Plusieurs fois, dans mes rêves, j'ai quitté la ville pour partir plus à L'Ouest....
mais je suis toujours là.
Marie-Annick
Petit Jules veille
Faire un saut périlleux
Le grand écart
Conduire un bateau sans permis
Faire du Roller à 68 ans
Se bruler sans rien ressentir
Venir à l'atelier d’écriture
Avoir son permis après cinq leçons
Me faire couper les cheveux avec la désapprobation de ma mère
Faire trois enfants
Dire ce que je pense, même si pour l'autre c'est difficile à entendre
Tomber du toit sans se faire mal
Arriver à deviner les choses juste en regardant les personnes.

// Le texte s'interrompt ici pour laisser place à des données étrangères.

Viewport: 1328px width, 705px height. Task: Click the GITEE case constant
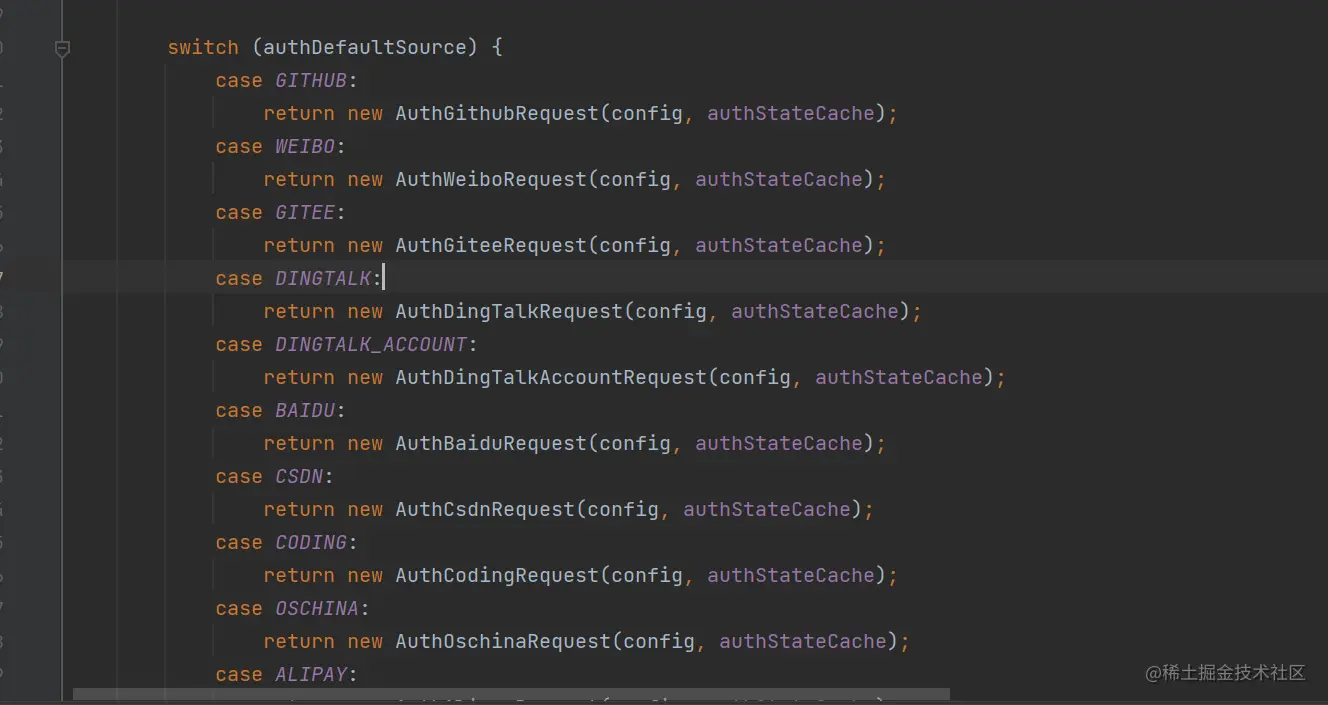click(x=304, y=212)
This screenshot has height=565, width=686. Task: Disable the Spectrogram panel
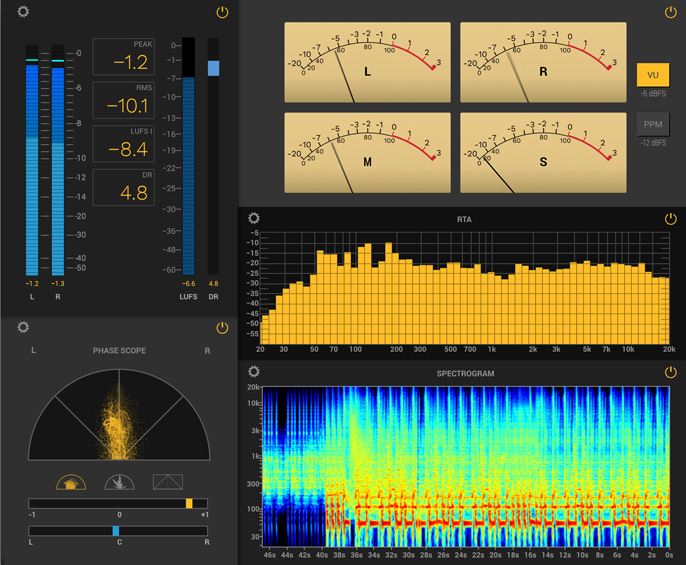670,372
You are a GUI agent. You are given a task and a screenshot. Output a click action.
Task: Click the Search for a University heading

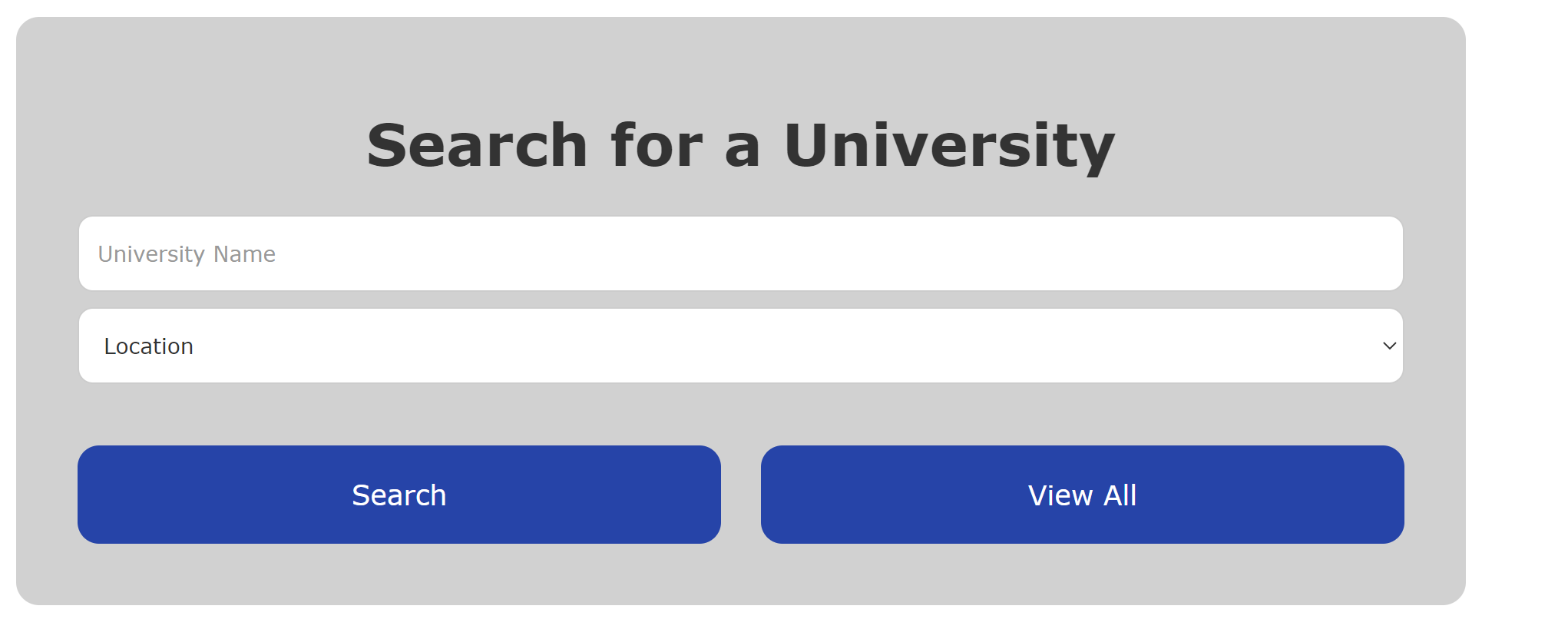(740, 146)
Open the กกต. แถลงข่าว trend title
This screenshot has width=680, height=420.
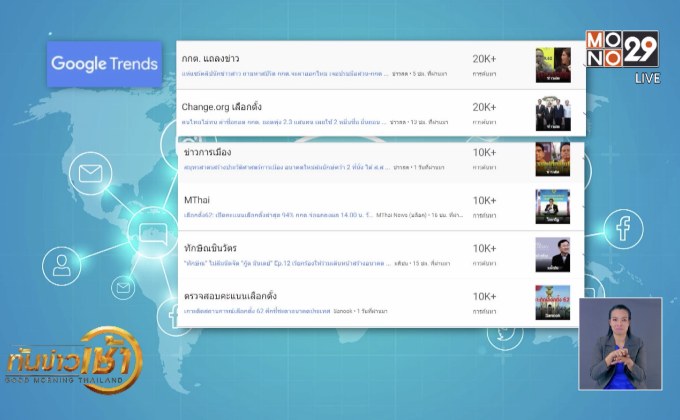click(x=210, y=58)

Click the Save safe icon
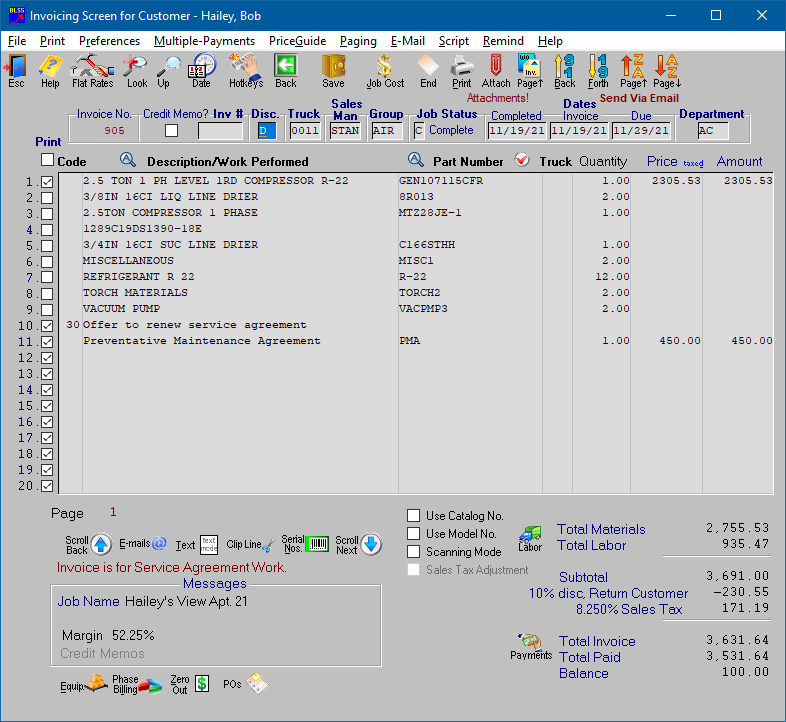click(x=333, y=70)
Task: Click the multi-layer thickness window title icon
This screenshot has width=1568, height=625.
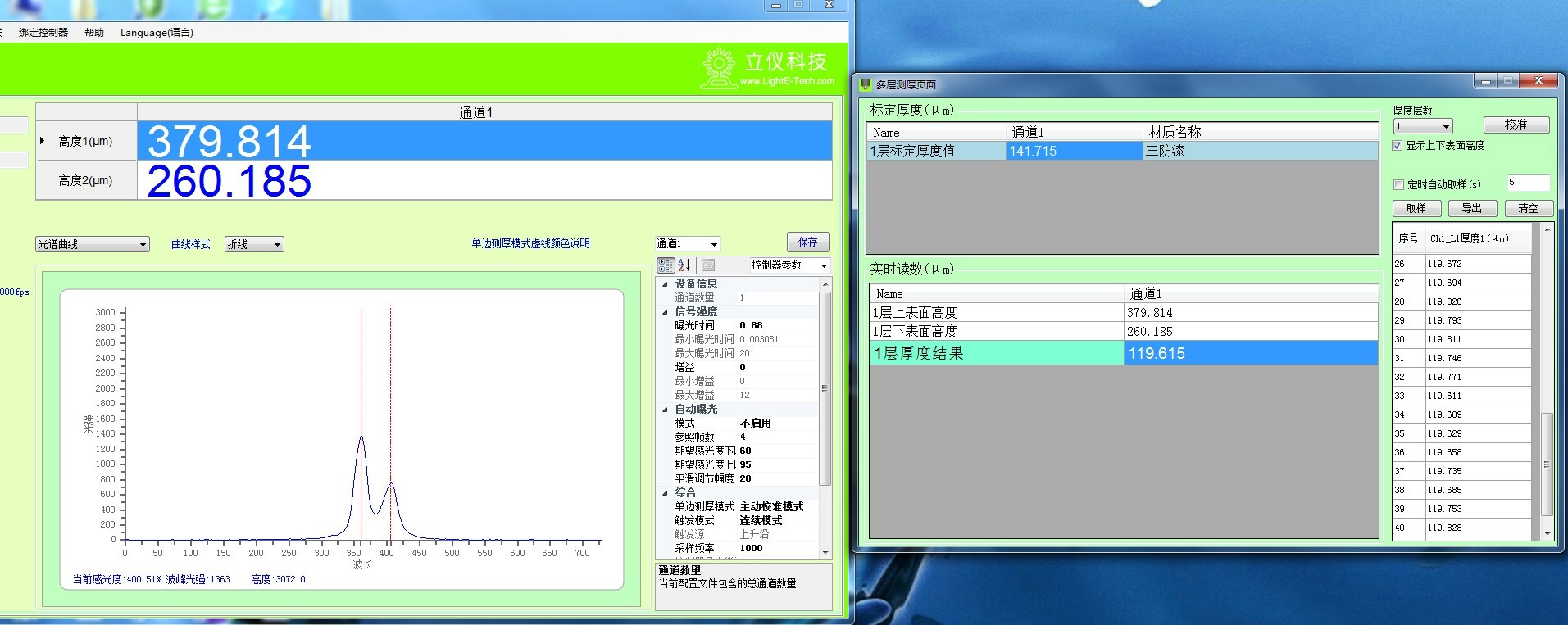Action: 865,84
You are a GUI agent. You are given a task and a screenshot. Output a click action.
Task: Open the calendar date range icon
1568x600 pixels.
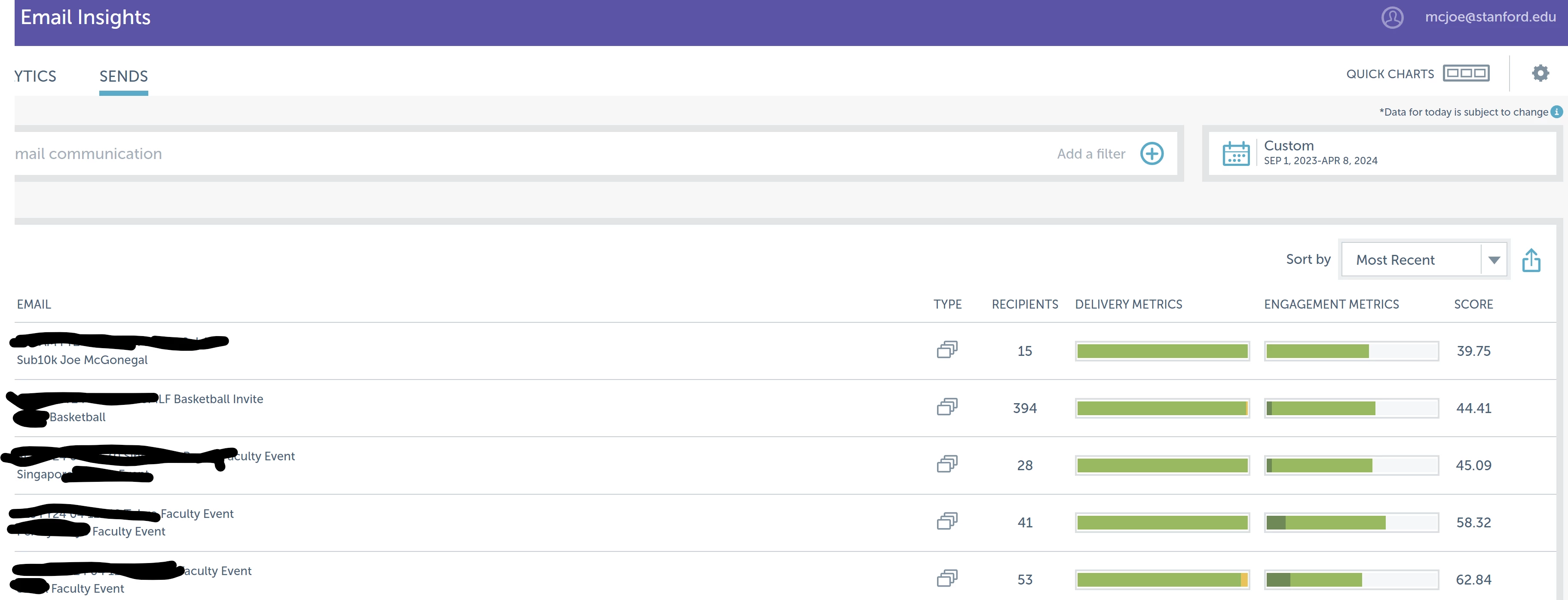click(1236, 153)
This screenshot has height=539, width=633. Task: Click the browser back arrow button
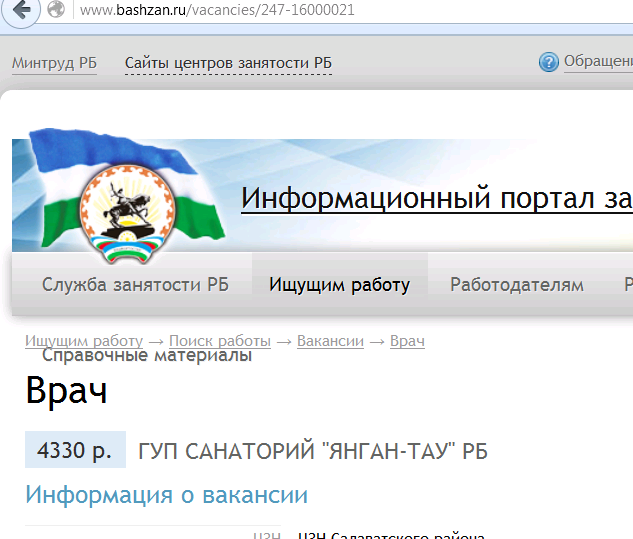point(21,11)
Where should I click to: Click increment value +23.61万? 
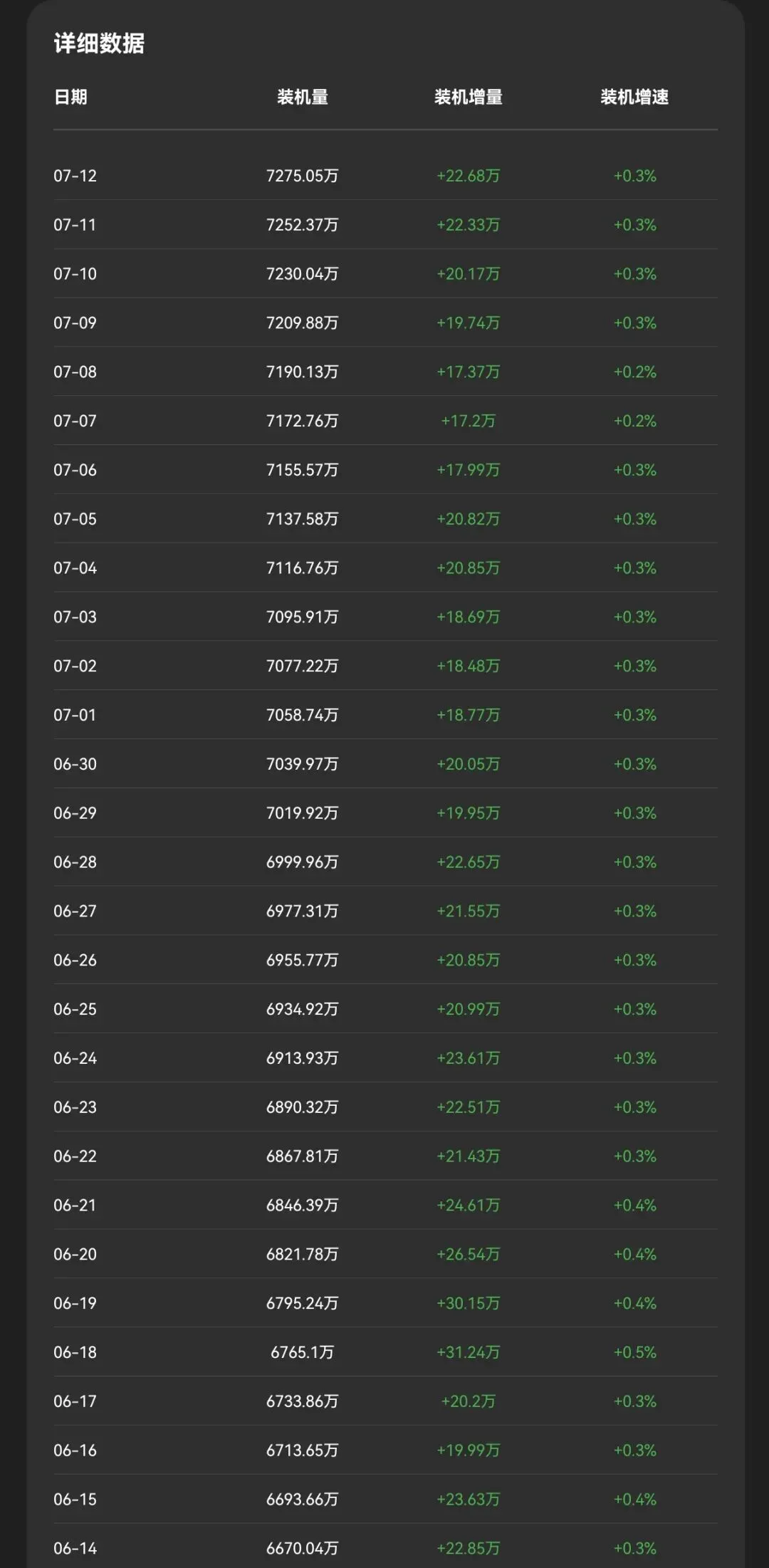469,1058
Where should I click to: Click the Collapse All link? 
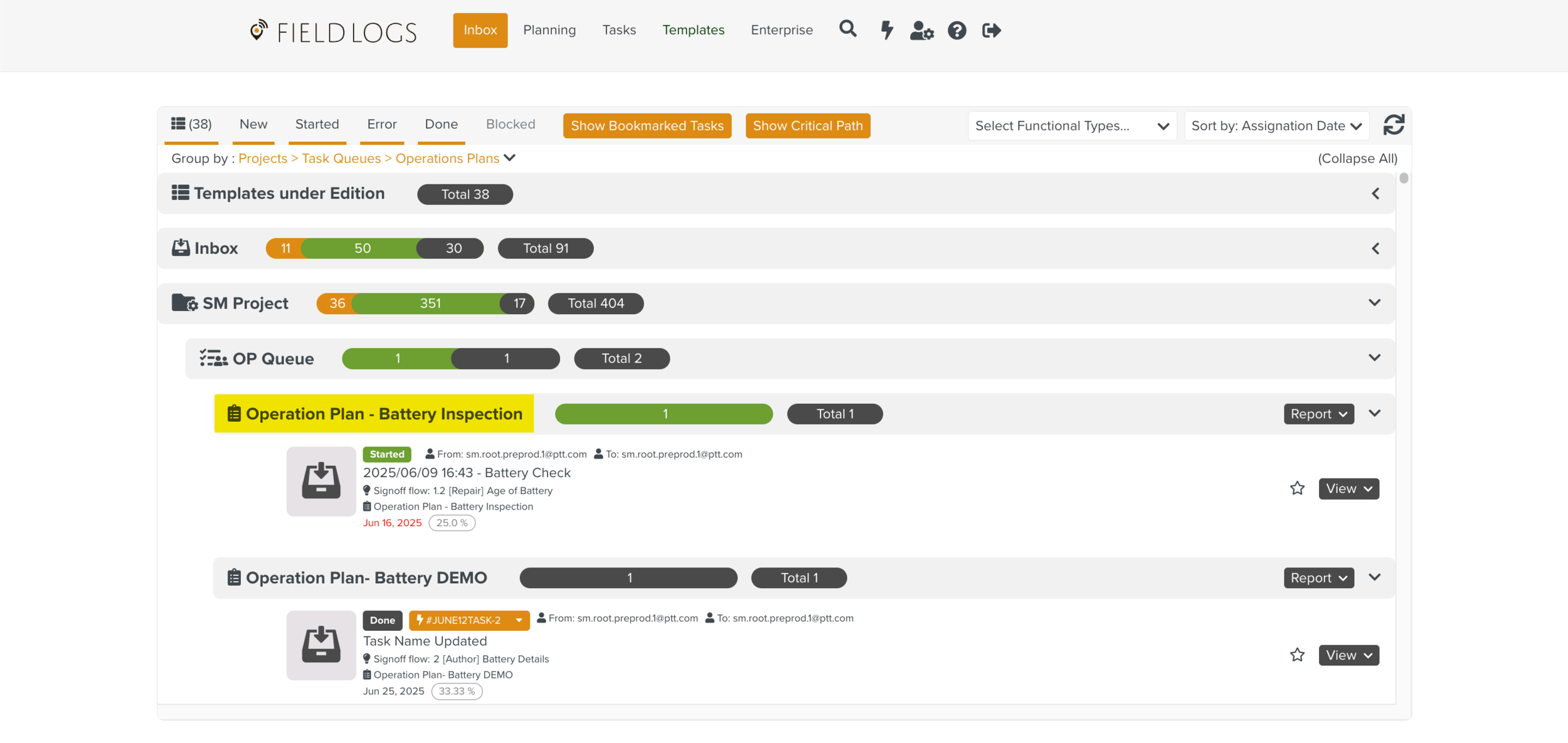[x=1357, y=159]
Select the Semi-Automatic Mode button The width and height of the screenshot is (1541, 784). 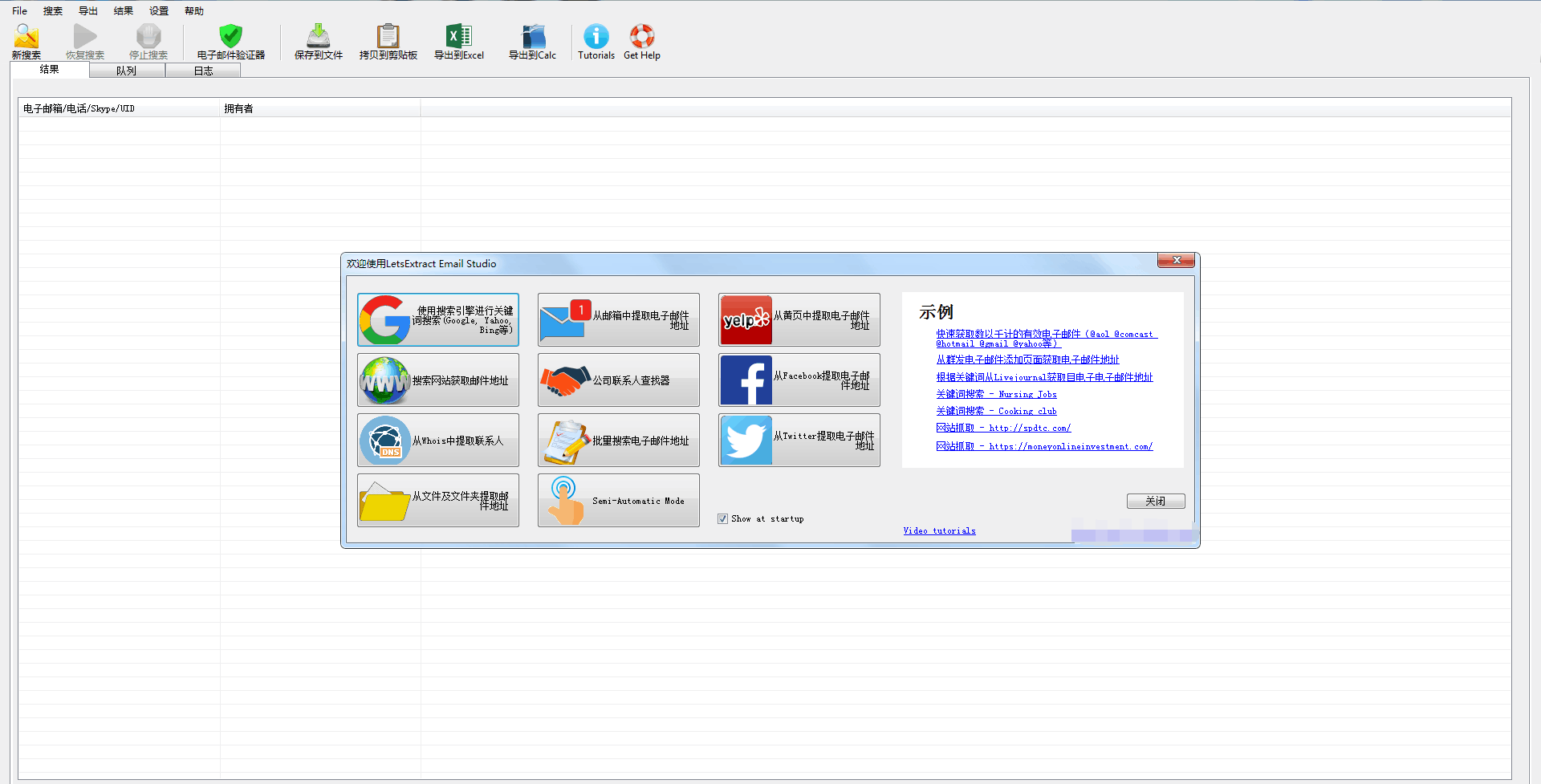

Sac au dos, mine fière, me voici prête à arpenter les rue de Nantes, casque sur la tête et roller aux pieds. Le petit Jules assis sur son banc m'observe en passant, des visiteurs du musée Jules Verne aussi me regardent et je devine une pointe d'envie et d'admiration. Plus bas, vers le quai de la fosse, je passe devant un groupe de gamins, et j'entends, « t'as vu la vieille ». Là mon sang ne fait qu'un tour, piquée dans mon orgueil, je fais un demi tour spectaculaire et je stoppe devant le malotru, le regarde dans les yeux, me penche en avant, défais mon roller droit, que je lui tends « allez à toi ». Flottement, personne ne bouge, moment sublime où vous avez l'impression d'avoir gagné quelque chose. Une pirouette, un mot gentil, je détends l'atmosphère, et me dirige au plus vite vers la rue de la Montagne où pas loin, j'ai mon atelier d'écriture pour la première fois. Un autre challenge m'y attend, c'est la première fois et j'aime pas les premières fois. Oser écrire, alors qu'en sixième vous aviez moins vingt à votre dictée, à cause de vingt fautes d'orthographe. Allez un peu de courage, le permis en cinq leçons c'était aussi un challenge. Je me sens vidée, pas dans mon assiette, comme si j'allais faire le grand écart ou un saut périlleux : et si la feuille restait blanche. On me regarde, on me dévisage, mes cheveux sont-ils trop courts, mes lunettes de travers ! Non, mais venir à un atelier d'écriture, sans crayon c'est un peu bête. Allez, faut y aller, la consigne, ah !! la consigne. Ma page s'anime et mon crayon aussi, c'est comme un accouchement, oser, mettre un mot puis un autre. Mon crayon glisse en équilibre sur mes doigts, je tremble, je saute dans le vide. L’atterrissage est rude, les mots deviennent agressifs, désapprobateurs. Les doigts me brulent, sans laisser de traces, ils deviennent ennemis, je ne sais plus où j'en suis, comme un bateau à la dérive. Stop s'est fini. Le crayon se pose sur la table, je reprends mon calme, je trouve les personnes autour de la table très sympathiques. L'atelier est fini, vivement dans quinze jours.
Vers Saint Clair le groupe de jeunes me salue en passant avec un petit sourire. Petit Jules veille.